As the kind of ordinary, emotionally balanced man who can go years without crying, each time it happens is an event. Although I spent most of 2015 uncharacteristically weeping over something like a breakup, this year things returned to normal. Tears only came once, and in exactly the way they’re supposed to: There I was, “free associating” with my psychoanalyst about the week’s events, when suddenly I hit upon a phrase that stuck in my throat. The words I struggled to get out—“then there’d be no one!”—revealed that, even at nearly forty, I’ve been so unwilling to cast off my family because it’s in them I locate a vision of myself as good, worthwhile, okay.. When I finally said it, I broke.

It has always been like this for me. When I land upon the right words to reveal the thing I’ve been desperately repressing, they are like a key that unlocks a dam (I’m assuming this is how dams work). Once, after a four- or five-year drought, in a piazza in Sicily, the phrase “I just want someone to tell me I’m doing okay” drew out wracking, overdue sobs, putting all my fanciful talk of not caring what others think to rest. Another time, it was confessing to my then-girlfriend about our impending move from Edinburgh to Ireland: “I’m scared.” So much for my need to be alone; I was just afraid of commitment. These are embarrassing examples, ones that I should probably keep between my therapist and me, but they are what they are.

For those who cry for more ordinary reasons—from stress, or heartache, or binge-watching Lovesick on Netflix which, I swear, is a good show even though it was originally called Scrotal Recall—this year’s tears were capped off with a new, slightly more puzzling form of sorrow: the victory of Donald Trump. People were sobbing at their desks, weeping on their couches, miserable about what was, for many of them, a political result in a foreign country. Nonetheless, the election felt like an upending, a rupture, as if a series of failsafes had in fact failed. It wasn’t just the obvious—that among presidents, Trump seems both uniquely unqualified and genuinely stupid, or that he seems to have both unleashed and endorsed the very worst of the American id—but that one’s understanding of a certain order in the world, and a trajectory to history, had been shaken. Simmering unspoken beneath it, too, in my social circle of mostly academics and journalists, was an anxiety about who was controlling the narrative—not so much the worry that the inmates were running the asylum as that the Gamergaters and 4channers were.
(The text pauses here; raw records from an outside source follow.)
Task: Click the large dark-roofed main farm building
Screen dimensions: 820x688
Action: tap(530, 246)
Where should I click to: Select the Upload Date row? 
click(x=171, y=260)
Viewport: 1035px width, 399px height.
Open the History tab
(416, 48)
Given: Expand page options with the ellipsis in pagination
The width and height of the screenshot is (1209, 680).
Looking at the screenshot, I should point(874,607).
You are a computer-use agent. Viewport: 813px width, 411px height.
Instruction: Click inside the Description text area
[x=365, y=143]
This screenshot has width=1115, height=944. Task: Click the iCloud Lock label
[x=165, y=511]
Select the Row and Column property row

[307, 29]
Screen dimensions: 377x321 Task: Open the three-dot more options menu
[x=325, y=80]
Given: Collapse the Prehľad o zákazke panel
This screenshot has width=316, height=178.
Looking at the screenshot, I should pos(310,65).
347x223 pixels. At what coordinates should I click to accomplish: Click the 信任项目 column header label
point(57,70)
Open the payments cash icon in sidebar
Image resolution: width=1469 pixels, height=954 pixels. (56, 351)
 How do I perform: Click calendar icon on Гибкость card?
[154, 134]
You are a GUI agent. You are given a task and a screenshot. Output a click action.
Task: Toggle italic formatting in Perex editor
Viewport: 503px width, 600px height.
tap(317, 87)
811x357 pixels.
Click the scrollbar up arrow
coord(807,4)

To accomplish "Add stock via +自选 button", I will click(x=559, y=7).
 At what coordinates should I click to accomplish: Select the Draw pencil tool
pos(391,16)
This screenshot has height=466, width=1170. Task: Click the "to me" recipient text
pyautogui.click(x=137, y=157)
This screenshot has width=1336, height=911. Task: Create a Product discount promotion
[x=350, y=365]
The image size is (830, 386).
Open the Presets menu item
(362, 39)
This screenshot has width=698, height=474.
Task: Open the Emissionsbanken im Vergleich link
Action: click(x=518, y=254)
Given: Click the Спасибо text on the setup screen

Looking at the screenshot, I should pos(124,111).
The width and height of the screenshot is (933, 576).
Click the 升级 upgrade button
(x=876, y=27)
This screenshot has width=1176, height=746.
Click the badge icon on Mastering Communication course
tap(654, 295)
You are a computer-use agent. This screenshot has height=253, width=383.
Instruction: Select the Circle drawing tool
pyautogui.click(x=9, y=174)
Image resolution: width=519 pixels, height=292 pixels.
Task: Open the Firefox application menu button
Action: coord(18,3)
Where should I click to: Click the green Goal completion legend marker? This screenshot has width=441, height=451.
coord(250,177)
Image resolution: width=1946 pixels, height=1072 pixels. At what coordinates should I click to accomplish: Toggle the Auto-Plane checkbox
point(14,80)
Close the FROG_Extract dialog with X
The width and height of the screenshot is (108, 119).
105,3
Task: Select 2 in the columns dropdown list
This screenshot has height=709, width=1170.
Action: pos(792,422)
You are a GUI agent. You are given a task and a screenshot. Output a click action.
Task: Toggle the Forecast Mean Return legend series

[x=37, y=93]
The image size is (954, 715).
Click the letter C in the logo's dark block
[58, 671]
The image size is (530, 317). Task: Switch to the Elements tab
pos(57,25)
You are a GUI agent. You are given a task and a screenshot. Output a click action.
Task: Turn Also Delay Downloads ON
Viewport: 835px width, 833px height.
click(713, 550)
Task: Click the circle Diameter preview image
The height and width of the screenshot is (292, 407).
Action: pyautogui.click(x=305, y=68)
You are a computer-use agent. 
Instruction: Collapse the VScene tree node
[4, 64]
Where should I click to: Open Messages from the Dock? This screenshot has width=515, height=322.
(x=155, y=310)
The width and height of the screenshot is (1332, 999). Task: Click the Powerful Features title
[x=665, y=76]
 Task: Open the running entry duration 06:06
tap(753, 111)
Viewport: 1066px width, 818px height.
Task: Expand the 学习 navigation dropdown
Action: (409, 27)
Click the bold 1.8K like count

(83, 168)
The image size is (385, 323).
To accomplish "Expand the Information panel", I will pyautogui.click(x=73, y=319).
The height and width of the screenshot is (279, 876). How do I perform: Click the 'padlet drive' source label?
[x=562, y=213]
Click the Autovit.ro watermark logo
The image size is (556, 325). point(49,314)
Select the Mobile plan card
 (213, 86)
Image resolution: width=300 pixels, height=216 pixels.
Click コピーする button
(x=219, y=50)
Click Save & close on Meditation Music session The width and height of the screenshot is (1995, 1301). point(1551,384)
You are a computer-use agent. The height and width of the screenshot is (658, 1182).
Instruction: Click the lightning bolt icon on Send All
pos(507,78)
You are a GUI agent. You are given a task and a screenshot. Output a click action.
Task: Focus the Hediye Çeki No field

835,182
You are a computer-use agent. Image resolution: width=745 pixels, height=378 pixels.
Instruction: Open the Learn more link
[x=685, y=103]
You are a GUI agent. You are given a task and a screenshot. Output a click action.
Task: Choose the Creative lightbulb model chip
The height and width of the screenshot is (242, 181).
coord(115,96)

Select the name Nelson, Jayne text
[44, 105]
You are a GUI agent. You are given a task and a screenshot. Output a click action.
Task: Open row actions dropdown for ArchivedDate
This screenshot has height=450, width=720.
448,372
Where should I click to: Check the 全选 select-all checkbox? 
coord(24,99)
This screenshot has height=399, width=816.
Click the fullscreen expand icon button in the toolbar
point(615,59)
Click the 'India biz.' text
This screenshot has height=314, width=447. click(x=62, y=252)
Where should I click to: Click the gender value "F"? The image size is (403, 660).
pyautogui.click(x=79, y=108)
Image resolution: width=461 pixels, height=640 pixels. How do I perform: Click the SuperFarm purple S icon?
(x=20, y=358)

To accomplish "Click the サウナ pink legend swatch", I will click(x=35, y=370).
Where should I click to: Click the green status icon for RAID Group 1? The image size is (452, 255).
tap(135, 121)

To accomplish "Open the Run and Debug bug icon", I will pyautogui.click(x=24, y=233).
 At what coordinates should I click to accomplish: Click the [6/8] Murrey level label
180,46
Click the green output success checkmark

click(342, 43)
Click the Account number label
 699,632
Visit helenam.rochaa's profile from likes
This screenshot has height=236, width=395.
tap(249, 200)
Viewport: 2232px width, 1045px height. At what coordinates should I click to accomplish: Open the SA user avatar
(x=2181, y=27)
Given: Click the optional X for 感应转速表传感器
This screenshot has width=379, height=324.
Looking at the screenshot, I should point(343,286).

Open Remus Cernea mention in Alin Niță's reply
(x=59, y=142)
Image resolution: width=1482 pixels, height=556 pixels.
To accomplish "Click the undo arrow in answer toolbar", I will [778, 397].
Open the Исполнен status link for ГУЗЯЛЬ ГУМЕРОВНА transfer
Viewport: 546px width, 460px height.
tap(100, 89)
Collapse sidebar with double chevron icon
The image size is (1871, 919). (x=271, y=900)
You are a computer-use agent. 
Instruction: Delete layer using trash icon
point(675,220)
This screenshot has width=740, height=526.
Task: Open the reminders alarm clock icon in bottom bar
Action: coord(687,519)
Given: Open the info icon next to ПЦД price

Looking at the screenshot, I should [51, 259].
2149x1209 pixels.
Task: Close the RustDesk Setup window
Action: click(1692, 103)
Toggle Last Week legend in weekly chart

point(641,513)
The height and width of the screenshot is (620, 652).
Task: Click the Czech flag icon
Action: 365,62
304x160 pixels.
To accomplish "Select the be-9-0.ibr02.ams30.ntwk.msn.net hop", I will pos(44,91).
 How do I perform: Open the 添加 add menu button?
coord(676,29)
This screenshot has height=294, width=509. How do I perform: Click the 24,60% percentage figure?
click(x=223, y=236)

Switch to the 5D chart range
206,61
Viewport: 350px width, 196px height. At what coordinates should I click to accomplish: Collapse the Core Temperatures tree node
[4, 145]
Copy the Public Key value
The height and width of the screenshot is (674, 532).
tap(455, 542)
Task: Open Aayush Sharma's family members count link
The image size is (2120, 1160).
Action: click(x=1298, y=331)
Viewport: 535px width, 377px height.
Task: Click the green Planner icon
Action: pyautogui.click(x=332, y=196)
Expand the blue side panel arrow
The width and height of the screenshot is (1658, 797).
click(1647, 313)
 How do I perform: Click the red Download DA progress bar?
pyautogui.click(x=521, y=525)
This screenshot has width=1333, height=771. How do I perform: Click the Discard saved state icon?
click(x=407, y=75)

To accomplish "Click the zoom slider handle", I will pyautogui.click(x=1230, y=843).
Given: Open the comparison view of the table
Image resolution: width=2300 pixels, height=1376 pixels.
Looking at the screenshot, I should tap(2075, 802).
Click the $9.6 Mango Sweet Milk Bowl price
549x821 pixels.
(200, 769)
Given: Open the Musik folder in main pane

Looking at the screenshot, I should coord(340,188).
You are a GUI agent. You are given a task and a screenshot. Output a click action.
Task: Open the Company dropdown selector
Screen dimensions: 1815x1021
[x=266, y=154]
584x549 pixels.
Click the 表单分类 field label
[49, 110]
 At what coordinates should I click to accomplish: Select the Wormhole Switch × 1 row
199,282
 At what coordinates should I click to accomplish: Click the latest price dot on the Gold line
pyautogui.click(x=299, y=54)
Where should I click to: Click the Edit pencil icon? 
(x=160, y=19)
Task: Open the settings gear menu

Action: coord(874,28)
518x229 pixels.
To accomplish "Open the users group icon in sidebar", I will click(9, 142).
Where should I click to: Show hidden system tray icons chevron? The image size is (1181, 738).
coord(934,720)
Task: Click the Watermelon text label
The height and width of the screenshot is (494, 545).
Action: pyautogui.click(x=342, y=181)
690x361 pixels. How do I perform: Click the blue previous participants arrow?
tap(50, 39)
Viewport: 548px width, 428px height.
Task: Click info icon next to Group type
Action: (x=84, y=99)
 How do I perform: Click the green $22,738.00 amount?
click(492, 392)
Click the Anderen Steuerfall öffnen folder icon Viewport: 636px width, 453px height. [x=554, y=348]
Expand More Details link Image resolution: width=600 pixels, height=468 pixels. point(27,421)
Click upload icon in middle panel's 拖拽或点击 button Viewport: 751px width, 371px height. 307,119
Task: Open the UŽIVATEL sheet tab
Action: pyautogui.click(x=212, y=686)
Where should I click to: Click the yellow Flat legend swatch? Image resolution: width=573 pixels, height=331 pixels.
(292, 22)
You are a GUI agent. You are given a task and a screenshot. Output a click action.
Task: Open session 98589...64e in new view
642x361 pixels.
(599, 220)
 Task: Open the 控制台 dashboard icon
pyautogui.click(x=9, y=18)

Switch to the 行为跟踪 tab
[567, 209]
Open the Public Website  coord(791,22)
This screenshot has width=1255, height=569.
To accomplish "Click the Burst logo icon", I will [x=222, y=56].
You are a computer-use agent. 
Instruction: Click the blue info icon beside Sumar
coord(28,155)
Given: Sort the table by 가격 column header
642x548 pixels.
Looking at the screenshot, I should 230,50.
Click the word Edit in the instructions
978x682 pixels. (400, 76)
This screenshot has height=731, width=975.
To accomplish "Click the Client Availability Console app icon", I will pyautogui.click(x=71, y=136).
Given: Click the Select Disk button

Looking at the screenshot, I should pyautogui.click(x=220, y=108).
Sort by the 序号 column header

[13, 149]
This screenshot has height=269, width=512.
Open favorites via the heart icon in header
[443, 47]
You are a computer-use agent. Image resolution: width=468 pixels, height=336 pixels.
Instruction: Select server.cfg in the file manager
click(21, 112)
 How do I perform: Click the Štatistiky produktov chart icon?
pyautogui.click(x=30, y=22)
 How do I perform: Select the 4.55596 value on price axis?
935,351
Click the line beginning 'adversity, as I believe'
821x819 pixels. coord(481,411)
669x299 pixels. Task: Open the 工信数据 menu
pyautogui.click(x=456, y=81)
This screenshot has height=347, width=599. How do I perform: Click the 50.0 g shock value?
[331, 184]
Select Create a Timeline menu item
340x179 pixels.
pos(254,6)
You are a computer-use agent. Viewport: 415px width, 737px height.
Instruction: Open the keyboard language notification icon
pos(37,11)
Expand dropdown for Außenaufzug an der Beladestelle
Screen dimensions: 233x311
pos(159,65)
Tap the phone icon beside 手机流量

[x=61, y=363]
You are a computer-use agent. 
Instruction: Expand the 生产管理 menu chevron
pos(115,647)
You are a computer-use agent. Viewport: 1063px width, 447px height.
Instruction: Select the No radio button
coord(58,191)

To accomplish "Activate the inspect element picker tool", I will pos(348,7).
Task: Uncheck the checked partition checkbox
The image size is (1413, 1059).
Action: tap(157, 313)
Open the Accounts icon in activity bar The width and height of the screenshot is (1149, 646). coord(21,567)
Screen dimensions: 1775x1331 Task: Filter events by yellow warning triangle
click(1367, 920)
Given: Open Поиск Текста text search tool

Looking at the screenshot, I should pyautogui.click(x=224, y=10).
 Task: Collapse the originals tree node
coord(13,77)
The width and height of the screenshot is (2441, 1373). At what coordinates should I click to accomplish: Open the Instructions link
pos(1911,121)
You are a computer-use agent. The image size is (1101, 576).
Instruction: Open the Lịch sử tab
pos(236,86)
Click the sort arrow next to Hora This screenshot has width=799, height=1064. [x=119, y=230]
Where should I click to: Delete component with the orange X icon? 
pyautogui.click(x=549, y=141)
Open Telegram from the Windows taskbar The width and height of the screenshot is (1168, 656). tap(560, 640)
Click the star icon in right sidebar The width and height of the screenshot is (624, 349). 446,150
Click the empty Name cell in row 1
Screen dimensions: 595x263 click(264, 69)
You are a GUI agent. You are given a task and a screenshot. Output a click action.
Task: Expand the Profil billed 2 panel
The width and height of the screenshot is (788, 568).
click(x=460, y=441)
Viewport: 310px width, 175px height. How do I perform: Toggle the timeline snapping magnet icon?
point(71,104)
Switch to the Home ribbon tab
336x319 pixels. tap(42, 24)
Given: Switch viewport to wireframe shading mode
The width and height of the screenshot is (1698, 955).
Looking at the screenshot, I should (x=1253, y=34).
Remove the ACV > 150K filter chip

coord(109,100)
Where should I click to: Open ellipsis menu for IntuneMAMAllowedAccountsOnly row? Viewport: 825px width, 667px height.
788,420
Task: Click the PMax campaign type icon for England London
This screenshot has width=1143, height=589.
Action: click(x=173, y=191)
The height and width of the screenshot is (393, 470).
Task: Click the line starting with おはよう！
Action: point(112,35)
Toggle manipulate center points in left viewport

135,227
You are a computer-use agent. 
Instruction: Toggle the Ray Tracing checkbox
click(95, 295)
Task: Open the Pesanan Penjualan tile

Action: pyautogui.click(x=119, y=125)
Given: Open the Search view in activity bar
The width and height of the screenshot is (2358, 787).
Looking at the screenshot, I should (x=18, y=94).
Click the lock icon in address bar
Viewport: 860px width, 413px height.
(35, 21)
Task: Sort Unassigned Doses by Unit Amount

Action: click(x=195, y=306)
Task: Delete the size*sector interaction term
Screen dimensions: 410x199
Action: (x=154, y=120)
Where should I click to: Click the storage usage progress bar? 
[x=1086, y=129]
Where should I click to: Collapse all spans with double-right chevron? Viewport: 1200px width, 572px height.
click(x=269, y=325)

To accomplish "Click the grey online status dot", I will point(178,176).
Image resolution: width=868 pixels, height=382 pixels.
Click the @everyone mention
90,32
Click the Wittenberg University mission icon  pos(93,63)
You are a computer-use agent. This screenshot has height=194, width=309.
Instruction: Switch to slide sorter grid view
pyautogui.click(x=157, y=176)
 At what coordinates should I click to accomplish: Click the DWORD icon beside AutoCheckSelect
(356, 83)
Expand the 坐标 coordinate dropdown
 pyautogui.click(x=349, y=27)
What, then, were we collectively repressing? This was the social equivalent of my personal mini-breakdown: a sudden realization that we are sustained by an external vision of ourselves that, when shattered, brings down everything else with it. The outer world is like a sky punctuated with constellations, each bright set of pinpricks a little sense-making apparatus. A speech by a politician here, a film that “just gets it” there, and soon you have an astrology, a political cosmology. Here are my beliefs reflected, fragmented, and scattered onto the public mirror, and from them we then collect a sense of what is the right way and the wrong way, good and bad.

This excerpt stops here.